Hugh smiled at her. “So have you missed me terribly? How have you gotten on?”

“It’s been unbearable, really.” Casey tried to keep a straight face. “Sometimes these powerful feelings of loss overcome me, and I can hardly function. If I fail at school, the blame will rest on you, Hugh Edgar Underhill.” She appeared as mournful as possible.

Hugh reached over and kissed her cheek, and Casey pushed him away. “Yuck. Cut it out.” She laughed.
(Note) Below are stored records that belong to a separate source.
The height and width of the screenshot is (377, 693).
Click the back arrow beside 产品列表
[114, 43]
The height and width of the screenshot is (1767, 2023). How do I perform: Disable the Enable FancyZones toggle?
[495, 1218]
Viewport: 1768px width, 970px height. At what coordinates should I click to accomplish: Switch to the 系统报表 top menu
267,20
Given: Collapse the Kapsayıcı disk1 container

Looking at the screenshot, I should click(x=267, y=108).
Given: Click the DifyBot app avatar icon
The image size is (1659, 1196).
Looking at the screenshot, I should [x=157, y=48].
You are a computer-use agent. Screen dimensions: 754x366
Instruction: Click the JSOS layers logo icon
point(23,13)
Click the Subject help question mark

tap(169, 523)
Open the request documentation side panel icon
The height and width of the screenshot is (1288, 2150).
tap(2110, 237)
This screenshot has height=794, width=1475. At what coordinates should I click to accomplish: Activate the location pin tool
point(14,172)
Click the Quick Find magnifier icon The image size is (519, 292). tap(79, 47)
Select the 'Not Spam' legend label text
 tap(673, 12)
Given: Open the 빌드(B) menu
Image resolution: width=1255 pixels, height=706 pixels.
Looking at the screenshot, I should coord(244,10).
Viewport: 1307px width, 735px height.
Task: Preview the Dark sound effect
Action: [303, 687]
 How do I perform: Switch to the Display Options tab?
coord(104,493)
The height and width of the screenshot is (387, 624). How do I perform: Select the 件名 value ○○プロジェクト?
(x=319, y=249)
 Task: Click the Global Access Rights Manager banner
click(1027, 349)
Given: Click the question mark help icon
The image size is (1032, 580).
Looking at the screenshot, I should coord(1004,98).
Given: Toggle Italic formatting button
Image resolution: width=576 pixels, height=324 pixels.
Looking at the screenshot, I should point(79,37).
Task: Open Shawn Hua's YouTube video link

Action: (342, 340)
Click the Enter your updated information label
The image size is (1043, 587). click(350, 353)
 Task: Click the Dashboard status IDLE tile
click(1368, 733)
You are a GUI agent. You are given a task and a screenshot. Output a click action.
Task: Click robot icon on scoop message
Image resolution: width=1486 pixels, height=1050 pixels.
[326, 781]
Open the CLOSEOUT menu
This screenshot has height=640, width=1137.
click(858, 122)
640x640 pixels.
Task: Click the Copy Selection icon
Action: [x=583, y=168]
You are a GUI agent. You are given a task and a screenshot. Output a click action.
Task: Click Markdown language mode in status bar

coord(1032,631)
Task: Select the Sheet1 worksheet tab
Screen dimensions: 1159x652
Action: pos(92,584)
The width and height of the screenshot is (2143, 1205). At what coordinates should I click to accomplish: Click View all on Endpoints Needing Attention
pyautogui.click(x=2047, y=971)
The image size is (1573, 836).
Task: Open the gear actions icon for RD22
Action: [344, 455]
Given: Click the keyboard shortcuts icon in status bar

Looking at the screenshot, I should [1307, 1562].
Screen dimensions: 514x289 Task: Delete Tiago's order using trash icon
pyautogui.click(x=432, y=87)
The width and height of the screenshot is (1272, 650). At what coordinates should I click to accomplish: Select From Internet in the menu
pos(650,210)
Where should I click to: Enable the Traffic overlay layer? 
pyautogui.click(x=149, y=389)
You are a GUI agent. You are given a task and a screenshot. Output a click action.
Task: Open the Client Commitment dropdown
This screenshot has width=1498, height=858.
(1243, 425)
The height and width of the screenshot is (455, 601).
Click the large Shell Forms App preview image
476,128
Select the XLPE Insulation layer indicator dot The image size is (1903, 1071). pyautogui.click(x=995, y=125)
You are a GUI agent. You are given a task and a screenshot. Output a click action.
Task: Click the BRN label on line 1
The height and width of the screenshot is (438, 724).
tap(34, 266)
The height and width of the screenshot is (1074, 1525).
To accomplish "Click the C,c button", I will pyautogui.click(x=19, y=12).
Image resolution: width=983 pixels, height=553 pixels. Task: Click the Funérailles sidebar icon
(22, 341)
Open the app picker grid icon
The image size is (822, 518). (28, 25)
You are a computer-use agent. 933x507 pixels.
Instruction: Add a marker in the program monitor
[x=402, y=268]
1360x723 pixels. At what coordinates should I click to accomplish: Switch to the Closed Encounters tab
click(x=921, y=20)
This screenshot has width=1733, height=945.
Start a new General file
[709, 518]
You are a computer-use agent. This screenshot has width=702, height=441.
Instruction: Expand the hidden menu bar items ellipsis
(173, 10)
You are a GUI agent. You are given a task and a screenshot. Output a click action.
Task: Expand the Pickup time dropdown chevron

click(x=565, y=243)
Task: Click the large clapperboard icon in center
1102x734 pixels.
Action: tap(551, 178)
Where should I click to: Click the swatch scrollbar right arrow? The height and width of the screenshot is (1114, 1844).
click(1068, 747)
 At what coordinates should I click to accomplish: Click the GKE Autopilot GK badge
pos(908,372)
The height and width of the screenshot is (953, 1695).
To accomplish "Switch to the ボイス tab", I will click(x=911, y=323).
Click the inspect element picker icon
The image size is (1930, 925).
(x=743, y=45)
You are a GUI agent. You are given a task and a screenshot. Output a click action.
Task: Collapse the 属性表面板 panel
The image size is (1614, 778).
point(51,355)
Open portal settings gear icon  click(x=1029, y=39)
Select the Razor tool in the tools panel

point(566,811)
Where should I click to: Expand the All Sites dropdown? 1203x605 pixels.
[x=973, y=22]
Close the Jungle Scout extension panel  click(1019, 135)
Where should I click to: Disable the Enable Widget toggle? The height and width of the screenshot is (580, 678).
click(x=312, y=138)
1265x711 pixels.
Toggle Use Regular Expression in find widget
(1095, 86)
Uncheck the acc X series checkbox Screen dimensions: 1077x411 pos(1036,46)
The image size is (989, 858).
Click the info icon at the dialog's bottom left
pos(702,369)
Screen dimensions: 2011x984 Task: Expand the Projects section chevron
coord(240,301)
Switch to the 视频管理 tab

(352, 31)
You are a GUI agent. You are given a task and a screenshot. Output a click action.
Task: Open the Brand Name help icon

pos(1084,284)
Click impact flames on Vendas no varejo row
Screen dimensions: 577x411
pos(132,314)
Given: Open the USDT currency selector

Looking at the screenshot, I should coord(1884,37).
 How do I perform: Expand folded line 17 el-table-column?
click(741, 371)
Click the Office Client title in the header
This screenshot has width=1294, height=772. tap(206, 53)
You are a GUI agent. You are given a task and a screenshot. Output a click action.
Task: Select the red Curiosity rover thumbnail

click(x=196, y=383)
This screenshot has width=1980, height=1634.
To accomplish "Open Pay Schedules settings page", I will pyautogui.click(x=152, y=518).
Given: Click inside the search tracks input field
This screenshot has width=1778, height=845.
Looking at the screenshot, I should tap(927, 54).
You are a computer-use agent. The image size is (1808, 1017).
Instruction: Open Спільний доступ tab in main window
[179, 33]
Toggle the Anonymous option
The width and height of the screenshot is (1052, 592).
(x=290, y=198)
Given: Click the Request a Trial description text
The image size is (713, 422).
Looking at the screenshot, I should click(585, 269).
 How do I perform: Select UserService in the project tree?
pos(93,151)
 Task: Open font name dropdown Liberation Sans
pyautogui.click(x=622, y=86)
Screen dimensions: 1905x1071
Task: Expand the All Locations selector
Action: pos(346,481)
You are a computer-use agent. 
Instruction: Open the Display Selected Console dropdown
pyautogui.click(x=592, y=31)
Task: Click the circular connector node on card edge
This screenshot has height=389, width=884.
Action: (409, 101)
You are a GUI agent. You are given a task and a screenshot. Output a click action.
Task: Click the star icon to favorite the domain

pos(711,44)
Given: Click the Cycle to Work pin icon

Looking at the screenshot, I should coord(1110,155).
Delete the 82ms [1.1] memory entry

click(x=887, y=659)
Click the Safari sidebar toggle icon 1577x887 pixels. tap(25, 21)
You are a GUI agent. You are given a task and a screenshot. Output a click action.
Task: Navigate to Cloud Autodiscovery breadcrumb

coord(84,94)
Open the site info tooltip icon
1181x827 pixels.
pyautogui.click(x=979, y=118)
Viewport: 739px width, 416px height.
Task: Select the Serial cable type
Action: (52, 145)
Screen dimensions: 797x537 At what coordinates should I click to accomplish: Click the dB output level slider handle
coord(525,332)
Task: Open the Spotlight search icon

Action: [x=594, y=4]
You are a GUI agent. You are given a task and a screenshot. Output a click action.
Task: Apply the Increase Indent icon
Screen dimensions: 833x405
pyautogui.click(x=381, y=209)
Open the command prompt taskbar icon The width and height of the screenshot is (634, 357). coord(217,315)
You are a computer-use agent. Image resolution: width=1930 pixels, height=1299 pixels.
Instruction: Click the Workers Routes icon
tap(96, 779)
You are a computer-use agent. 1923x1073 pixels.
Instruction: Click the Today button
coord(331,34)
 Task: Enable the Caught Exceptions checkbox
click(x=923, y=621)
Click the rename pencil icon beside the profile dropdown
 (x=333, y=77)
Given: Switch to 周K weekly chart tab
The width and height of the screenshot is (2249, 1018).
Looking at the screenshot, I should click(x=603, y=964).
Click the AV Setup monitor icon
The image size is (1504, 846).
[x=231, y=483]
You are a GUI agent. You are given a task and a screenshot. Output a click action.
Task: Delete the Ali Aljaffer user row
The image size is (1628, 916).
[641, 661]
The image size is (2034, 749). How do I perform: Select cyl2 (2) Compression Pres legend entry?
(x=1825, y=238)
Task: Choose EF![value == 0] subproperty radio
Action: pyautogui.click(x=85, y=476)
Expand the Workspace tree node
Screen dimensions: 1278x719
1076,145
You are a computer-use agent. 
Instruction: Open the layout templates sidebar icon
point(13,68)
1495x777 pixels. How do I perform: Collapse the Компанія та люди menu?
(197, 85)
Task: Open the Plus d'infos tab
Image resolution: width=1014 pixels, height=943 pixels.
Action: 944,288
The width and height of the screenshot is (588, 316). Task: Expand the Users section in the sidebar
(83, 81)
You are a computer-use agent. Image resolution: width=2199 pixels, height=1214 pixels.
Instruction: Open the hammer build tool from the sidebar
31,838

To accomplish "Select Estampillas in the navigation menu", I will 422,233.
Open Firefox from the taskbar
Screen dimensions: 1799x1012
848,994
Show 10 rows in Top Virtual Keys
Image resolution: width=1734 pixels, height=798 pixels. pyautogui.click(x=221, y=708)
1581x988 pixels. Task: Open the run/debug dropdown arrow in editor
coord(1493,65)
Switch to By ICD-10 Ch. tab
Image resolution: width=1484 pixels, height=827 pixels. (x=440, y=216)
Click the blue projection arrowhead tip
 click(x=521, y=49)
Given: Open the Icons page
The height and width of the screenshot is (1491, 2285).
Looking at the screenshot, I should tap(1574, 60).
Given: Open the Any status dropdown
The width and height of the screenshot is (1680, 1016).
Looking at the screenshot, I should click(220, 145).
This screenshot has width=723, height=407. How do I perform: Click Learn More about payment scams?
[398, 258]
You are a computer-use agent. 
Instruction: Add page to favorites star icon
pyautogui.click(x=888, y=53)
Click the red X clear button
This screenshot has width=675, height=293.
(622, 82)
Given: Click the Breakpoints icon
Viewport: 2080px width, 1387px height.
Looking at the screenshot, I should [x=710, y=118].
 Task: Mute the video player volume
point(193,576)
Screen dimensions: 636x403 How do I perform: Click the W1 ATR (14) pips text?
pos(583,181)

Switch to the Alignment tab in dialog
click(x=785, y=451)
“Don’t come begging for more,” he said.

The waiters brought glass equipment to brew coffee table side. Each set resembled pieces from chemistry lab—glass bowl-shaped beakers with a kind of elegant Bunsen burner fitted on their bottoms and delicate tins with Sterno fuel. Another waiter carried a ceramic crock filled with coffee from Hawaii. The headwaiter ceremoniously lit a tiny blue fire under each beaker, and the water in the glass beaker boiled rapidly. The brokers and traders were hypnotized by the coffee preparation. They looked like boys more than Wall Street guys worth millions. Casey liked them suddenly this way, for their innocence and absence of cynicism at such a gimmicky contrivance. For her, the effect was lovely enough, especially the aroma of good coffee being brewed. But each cup was ten dollars. Waiters put out cream in pewter pitchers, and Casey put some in her white coffee cup. She dropped two sugar cubes in her cup, though she normally took her coffee black, no sweetener. Feeling poorer than she’d ever felt, she craved every bit of luxury and feared never having any more, and what made it worse was that she was ashamed of wanting it so much, to consume it, to incorporate it somehow into her body. She didn’t want to feel poor anymore.

When she was growing up, her parents drank Taster’s Choice with Coffee-Mate, which they called “preem” after a nondairy additive they’d used in Korea. When she’d go to the grocery store with her mother, she’d finger the box of Domino Dots—sugar in perfect sharp cubes—but she’d never considered asking her mother to buy a box; it seemed so costly and frivolous compared with the store-brand white sugar in five-pound bags. From the ages of eighteen to twenty-five—she was nearly twenty-six—Casey had eaten at many different kinds of tables, some of the fanciest restaurants, private clubs, and homes in New York, but inside, she believed that she could be asked to leave at any moment, and what would she do but leave quietly with the knowledge that this was what happened to girls like her?